__DATASET RECORDS__
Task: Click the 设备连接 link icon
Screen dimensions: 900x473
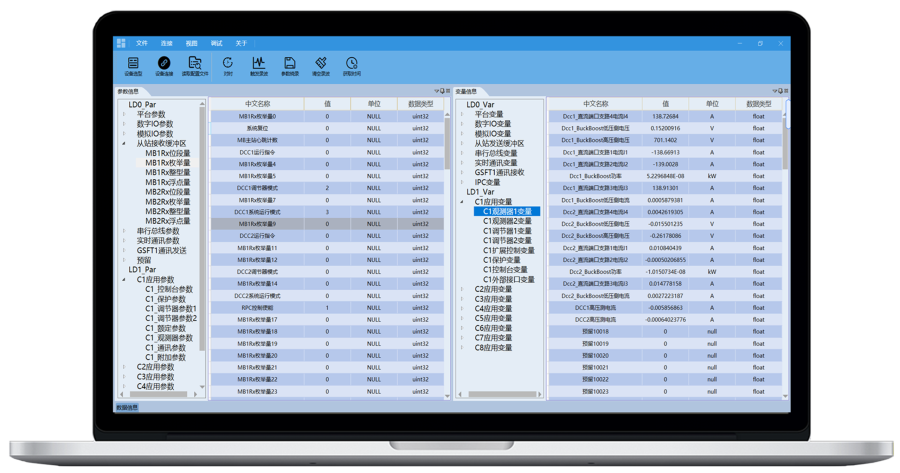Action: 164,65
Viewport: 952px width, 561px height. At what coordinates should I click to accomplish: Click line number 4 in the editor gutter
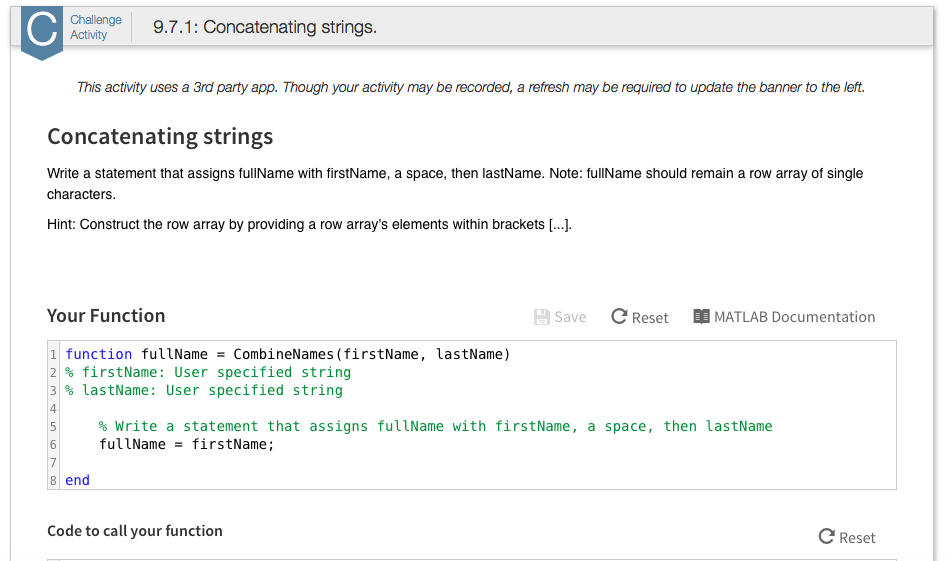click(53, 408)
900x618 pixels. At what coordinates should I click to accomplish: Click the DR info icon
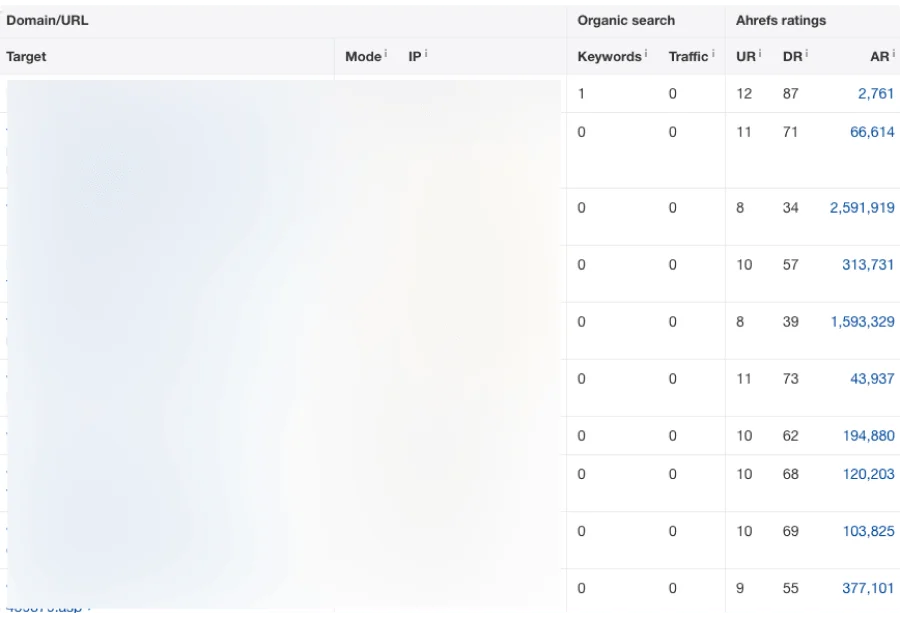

__WHAT IS NEEDED__
The material above is to be transcribed exactly, with all pictures omitted.

__TASK OUTPUT__
Task: Click the 设备连接 link icon
Screen dimensions: 900x473
Action: 164,65
Viewport: 952px width, 561px height. At what coordinates should I click to accomplish: Click line number 4 in the editor gutter
click(53, 408)
900x618 pixels. At what coordinates should I click to accomplish: Click the DR info icon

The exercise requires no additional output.